I was in Monument Valley when the Navajo Nation shut down in March, talk about physical distancing and wanted to stay but being non native was not an option. Ended up hunkering down in Sedona for a while, can't complain.
 

DisneyDebRob

Well-Known Member
No fast pass plus, no crowds, no lines. It may be the best trip ever.
Disney is more to me then saying” I got to go on space mountain 5 times in a row with no wait”. This isn’t really directed at you, I hope you have a wonderful time. But to me with so much missing, no thank you. From some of the reports The positives are getting to ride things more and that’s about it. Great for kids and adults who just want to ride everything. I like getting wrapped in the experience.. things Disney does so well, making it feel like I’m somewhere special and not the local Six Flags. Now add in the masks, social distancing and everything else, which I agree should be going on, doesn’t sound that magical. Buts that’s me and in no way does everyone feel like that.
 

DisneyDebRob

Well-Known Member
Yes — Arizona is indeed flattening, at a very high level. Premature to say Texas or Florida are flattening. Georgia and other places are rising.
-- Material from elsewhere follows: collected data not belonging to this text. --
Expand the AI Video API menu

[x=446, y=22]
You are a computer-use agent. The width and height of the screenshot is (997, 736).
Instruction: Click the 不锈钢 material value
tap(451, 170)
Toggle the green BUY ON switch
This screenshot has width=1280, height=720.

So not sure if your point?
Arizona went through some massive increases. Then put in more restrictions, and curve flattened. Still not nearly enough.

So the logic is Florida needs more restrictions?
I’ll answer that for you since they didn’t. Yes, Florida needs more restrictions.
 

Miss Bella

Well-Known Member
I’m not sure why you took a screen shot of my post to another member that happens to be going the same week. What was the purpose of that.
 

legwand77

Well-Known Member
Good news does not fit their narrative. You should know that by now. As far as Arizona it’s not getting worse and we’ve been stable with our capacity over the last week. Actually it’s improved a little. They closed bars and required masks but other than that nothings really changed as far as pulling back.
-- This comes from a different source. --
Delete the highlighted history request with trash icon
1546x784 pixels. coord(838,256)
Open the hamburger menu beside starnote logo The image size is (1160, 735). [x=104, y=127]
Yeah I know that by now, and have for months, but figure it would be good to post any good news if possible on a Disney board. Alas. Hoping that continues in Arizona, the serology results of over the past week in Arizona look promising🤞
 

schuelma

Well-Known Member
Exactly, pretty much what I said. and all my point was/is we might be seeing the beginning of the flattening of the curve, as Arizona has started to see. That is all, nothing more nothing less.

No denying Arizona is high and went through increases, very obvious, and hospitals stressed. said that in my post "especially Arizona (hospitals were even more stressed there)"

my post from earlier

We might be seeing the “flattening of the curve“ in effect, from when Florida opened, especially in South Florida. Hospitals in some areas are stressed without a doubt but are still being able to handle it and not be overwehlmed. Other states that are about a week ahead or so like Texas and especially Arizona (hospitals were even more stressed there) are already seeing the flattening and some decline. Hope that is the case for Florida and there is not any strong indicators why it wouldn’t. Covid like illnesses admissions are already dropping statewide in Florida.


Arizona positivity rate was 30 percent today!!!

That's a raging, out of control community spread.

This is the hill you want to (temporatily) die on?
 

Sparksfly

Active Member
Theres talk building of a possible new strand that is not showing as a positive in the current COVID tests. If this is true...all of these metrics are inaccurate until we incorporate this new strand into our COVID tests.